Real Estate Talk |

Real Estate Talk |


Little known co-ownership benefit + How to detect a spruiker

July 13, 2016

Housing is the single biggest asset class in Australia, worth an estimated $6.5 trillion across 9.6 million dwellings.  CoreLogic RP Data released its national Profile of the Australian Residential Property Investor and we catch up with Cameron Kusher as he picks out the highlights.

There are six key questions you can ask to help you identify a modern day Spruiker. Hear about all 6 questions that are detailed in Anna Porters book “Whistle Blower” and also how you can get a copy of the book.

Real estate investing used to be a rather niche industry, confined to the few Australians who had significant reserves of cash and a genuine interest in the property market.   These days, you could be forgiven for thinking that everyone is a real estate investor – some much more successful than others. Michael Yardney shares the dos and don’ts of successful investors

With property prices steadily rising, co-ownership of property is becoming increasingly common. Co-owning property has the immediate benefit of increasing your purchasing power while reducing expenses. Brad Beer explains the little known benefits of split depreciation schedules in this case as well.

Pete Wargent says there is a re-bound in population growth and he looks at what this means for our property markets with a special focus on the Victorian market.

 
Transcripts:
Little known co-ownership benefit - Brad Beer
Kevin:  With property prices continuing to rise, co-ownership of property is becoming increasingly common. Co-owning property with a friend, a family member, or a business partner has the immediate benefit of increasing an investor’s purchasing power while reducing the burden of corresponding expenses.

Specialist quantity surveyors can supply split deduction schedules by applying methods that substantially increase the depreciation deductions when an investment property has more than one owner. What are some of the methods they use? Let’s turn to our experts in this field, BMT Tax Depreciation. Brad beer joins me.

Good day, Brad.

Brad:  Hi Kevin. Great to be here. How are you?

Kevin:  I’m very well, thanks mate. Thanks for your time again.

Brad, I wonder if you’d explain the low cost and the low value assets. What are they?

Brad:  Yes, absolutely. What happens when items are purchased as part of your investment property for a value of less than $1000, the legislation just allows us to write them off quicker because they are put into what’s called a low cost pool. And it’s anything that has a value of less than $1000.

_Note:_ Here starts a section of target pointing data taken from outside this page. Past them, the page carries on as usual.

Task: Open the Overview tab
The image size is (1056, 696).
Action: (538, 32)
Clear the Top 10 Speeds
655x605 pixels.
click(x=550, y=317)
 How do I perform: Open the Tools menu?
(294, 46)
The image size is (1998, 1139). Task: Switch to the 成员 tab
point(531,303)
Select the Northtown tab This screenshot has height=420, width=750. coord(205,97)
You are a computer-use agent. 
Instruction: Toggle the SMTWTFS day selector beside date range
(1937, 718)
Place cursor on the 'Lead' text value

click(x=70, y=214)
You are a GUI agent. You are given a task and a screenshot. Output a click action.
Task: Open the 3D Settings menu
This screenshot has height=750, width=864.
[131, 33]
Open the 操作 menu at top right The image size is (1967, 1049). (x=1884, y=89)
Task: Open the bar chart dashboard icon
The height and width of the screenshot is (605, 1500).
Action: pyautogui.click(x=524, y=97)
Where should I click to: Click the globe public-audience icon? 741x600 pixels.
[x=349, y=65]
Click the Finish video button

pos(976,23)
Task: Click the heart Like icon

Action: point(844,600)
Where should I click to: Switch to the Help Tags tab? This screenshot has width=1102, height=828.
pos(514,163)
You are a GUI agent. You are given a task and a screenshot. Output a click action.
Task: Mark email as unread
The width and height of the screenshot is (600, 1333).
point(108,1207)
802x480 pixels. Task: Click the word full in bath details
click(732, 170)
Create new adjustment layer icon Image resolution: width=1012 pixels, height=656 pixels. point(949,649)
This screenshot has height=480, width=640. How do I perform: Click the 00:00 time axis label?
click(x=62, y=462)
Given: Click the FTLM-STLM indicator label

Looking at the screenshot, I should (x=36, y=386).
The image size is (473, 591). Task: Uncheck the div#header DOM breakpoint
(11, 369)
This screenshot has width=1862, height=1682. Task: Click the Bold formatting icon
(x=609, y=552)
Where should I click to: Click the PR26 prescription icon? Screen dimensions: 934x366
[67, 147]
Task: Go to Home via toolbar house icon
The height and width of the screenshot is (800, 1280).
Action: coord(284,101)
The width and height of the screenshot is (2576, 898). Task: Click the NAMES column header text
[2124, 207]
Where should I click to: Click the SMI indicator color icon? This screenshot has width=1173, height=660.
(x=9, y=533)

The low value pool is if it drops down to that value of less than $1000 as you start claiming that depreciation. So it may have been $1200 in the first year and you claimed some of it in the first year, and when it gets down to that lower value, you get to claim these things at higher rates.

Kevin:  What’s the accelerated rate of deductions that these items can be claimed at, say, when low value pooling is used?

Brad:  What it is, rather than its normal effective life rate, which might be 15% or 20%, it’s actually at 18.75% in the first financial year without a pro rata adjustment and 37.5% in all the following years. Now, 37.5% is a pretty high percentage. It’s much higher than the 15% or the 20% that a lot of things actually get claimed over otherwise.

Kevin:  Brad, why is it important to choose a depreciation schedule that assigns the owner’s interest in each asset first before calculating depreciation?

Brad:  The simple reason for that is that when you buy a property and you’re buying a whole bunch of things including what we’ll call simple assets, if the asset had a value of let’s say $1600, if you owned half of that asset you’re only actually buying half that asset – therefore an asset worth $800 – meaning you’d get to drop into this low value pool straight away instead of at a later date. And all of the assets get split this way.

Kevin:  Okay, yes. That’s fantastic.